Web Exclusive

RDs Speak Out on the 2010 Dietary Guidelines for Americans
By Densie Webb, PhD, RD

The five-year wait ended on January 31, 2011, when the USDA officially released the 2010 Dietary Guidelines for Americans. While some experts give the recommendations and the rationale behind them a thumbs-up, others are more critical. Criticisms run the gamut from the heavy hand of lobbying interests and the food industry in the development of the guidelines to the cry that the recommendations for sodium intake are unrealistically low.

Today’s Dietitian contacted several RDs to get their take on the USDA’s latest recommendations for Americans to eat more healthful diets and discovered mixed opinions.

The Guidelines in a Nutshell
In their most basic form, the guidelines are as follows:

• Balancing calories: Enjoy your food, but eat less; avoid oversized portions.

• Foods to increase: Make half your plate fruits and vegetables; switch to fat-free or low-fat (1%) milk.

• Foods to reduce: Compare sodium in foods such as soup, bread, and frozen meals and choose the foods with lower amounts; drink water instead of sugary drinks.

The full 2010 Dietary Guidelines document goes into much more detail, providing specific recommendations to reduce daily sodium intake to less than 2,300 mg/day (1,500 mg for those aged 51 and older) and to consume 8 to 12 oz of seafood per week, less than 10% of calories from saturated fatty acids, less than 300 mg/day of dietary cholesterol, at least one half of all grains as whole grains, and 400 mcg of synthetic folic acid in addition to food forms of folate every day.

The biggest change from the 2005 Dietary Guidelines was the newly minted emphasis on plant-based diets. The 2010 guidelines are the first since they began in 1980 to so strongly recommend that Americans eat a plant-based diet and to provide diet plans for vegetarians and vegans.

RD Reaction
Few argue that fish is a healthful addition to the diet, but Garry Auld, PhD, RD, a professor in the department of food science and human nutrition at Colorado State University, says people should consider the health of the environment as well.

“I’m deeply concerned with the increased fish recommendations,” he says. “Oceans are collapsing [and] farmed fish either have lower amounts of DHA or the fish are fed other fish harvested from the ocean, which increases the pressure on our oceans even further.”

Melinda Hemmelgarn, MS, RD, LD, a radio host in Columbia, Mo., and an organic advocate, believes the guidelines disregard the scientific evidence supporting the advantages of organic food and farming.

### Dataset entries
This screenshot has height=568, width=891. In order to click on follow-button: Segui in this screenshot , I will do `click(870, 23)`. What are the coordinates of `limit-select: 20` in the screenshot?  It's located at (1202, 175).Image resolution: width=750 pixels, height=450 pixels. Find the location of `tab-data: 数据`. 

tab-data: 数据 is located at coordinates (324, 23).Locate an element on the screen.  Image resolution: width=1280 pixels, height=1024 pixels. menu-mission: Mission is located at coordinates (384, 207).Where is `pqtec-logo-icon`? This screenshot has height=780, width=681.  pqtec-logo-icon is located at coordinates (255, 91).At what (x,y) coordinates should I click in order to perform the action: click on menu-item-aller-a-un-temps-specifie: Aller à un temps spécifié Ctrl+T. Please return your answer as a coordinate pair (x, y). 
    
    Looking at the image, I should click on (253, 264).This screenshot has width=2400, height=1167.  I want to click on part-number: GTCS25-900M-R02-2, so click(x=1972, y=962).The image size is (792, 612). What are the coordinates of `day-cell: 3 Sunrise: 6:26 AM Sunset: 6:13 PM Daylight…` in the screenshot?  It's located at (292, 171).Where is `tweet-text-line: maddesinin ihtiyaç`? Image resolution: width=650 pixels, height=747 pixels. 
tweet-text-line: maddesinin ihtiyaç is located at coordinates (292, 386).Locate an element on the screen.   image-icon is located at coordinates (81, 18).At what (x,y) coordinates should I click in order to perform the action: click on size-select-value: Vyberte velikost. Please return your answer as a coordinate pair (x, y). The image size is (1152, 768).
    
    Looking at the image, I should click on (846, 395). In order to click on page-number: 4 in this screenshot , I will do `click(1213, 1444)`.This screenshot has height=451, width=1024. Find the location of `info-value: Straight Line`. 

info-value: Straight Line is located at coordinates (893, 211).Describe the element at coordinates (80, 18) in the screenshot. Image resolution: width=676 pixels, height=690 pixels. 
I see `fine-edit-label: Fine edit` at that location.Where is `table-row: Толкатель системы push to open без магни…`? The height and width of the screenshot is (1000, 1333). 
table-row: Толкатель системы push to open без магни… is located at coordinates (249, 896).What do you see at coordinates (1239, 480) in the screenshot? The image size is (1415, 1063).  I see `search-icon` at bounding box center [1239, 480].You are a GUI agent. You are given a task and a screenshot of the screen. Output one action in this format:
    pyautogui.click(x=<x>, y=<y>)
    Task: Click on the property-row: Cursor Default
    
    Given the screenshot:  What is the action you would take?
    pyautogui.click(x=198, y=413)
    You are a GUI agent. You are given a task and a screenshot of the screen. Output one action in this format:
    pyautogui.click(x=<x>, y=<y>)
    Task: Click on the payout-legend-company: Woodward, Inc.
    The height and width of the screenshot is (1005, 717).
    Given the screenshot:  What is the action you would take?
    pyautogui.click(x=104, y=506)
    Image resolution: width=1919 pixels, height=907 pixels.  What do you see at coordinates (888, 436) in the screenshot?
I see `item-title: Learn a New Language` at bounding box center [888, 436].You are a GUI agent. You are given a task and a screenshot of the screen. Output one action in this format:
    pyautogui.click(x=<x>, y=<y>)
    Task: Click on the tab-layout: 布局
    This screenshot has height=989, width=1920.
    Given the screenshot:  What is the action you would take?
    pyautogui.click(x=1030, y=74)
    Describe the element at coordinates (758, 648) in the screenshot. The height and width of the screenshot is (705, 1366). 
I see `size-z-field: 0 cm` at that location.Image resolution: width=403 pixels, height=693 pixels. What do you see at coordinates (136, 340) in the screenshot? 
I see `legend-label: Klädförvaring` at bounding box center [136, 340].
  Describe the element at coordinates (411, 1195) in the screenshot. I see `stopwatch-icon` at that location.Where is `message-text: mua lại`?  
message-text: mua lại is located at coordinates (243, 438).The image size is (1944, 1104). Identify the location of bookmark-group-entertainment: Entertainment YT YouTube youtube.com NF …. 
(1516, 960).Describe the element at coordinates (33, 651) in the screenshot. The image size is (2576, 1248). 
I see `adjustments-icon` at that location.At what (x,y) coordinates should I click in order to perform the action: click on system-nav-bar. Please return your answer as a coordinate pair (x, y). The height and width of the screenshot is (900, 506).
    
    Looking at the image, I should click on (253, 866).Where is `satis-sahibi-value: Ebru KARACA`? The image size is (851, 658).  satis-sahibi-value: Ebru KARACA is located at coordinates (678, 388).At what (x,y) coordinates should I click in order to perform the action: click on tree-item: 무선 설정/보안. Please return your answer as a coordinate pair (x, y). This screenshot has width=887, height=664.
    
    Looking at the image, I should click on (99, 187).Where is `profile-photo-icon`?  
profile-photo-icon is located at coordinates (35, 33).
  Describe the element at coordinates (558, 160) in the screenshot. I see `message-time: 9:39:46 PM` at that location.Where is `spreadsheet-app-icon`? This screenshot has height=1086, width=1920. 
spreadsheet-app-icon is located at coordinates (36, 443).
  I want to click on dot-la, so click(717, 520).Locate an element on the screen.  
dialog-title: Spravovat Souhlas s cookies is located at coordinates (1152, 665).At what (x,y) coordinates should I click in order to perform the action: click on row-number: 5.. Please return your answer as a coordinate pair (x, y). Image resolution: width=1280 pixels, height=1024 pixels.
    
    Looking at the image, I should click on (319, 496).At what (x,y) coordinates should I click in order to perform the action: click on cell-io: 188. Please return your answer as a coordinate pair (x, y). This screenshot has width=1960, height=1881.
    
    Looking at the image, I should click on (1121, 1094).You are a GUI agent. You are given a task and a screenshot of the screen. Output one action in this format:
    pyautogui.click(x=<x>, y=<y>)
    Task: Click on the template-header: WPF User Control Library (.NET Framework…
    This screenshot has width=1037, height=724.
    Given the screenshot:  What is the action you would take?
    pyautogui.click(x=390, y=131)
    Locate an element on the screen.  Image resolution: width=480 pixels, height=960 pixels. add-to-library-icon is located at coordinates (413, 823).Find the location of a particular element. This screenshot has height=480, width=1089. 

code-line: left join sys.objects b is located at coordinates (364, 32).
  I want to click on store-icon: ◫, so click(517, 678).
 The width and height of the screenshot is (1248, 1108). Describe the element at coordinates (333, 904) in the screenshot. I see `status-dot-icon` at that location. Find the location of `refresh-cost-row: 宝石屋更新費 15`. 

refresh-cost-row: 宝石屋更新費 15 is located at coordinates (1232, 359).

### Work instructions
[1] For the article on the 2010 Dietary Guidelines, decide whether each statement agrees with the text, answering yes or no and quoting the deciding words: (a) The USDA officially released the 2010 Dietary Guidelines for Americans on January 31, 2011. (b) The guidelines set a sodium limit of less than 1,500 mg/day for all Americans. (c) Garry Auld is a professor at Colorado State University.
[2] Reproduce the part of the article on the 2010 Dietary Guidelines that opens with the words containing "Melinda Hemmelgarn, MS, RD, LD, a" and closes with "food and farming.".
The items are not needed for the tasks.

### Per-task answers
[1]
(a) Yes: "The five-year wait ended on January 31, 2011, when the USDA officially released the 2010 Dietary Guidelines for Americans."
(b) No: "reduce daily sodium intake to less than 2,300 mg/day (1,500 mg for those aged 51 and older)"
(c) Yes: "a professor in the department of food science and human nutrition at Colorado State University"

[2]
Melinda Hemmelgarn, MS, RD, LD, a radio host in Columbia, Mo., and an organic advocate, believes the guidelines disregard the scientific evidence supporting the advantages of organic food and farming.